**Problem to solve**: Please repeat all of the records, keeping every word unchanged.

Pixel coordinate grounding data:

+--

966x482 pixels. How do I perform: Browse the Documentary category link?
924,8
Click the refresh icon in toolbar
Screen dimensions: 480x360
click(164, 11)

+--

**Written reply**:
966x482 pixels. How do I perform: Browse the Documentary category link?
924,8
Click the refresh icon in toolbar
Screen dimensions: 480x360
click(164, 11)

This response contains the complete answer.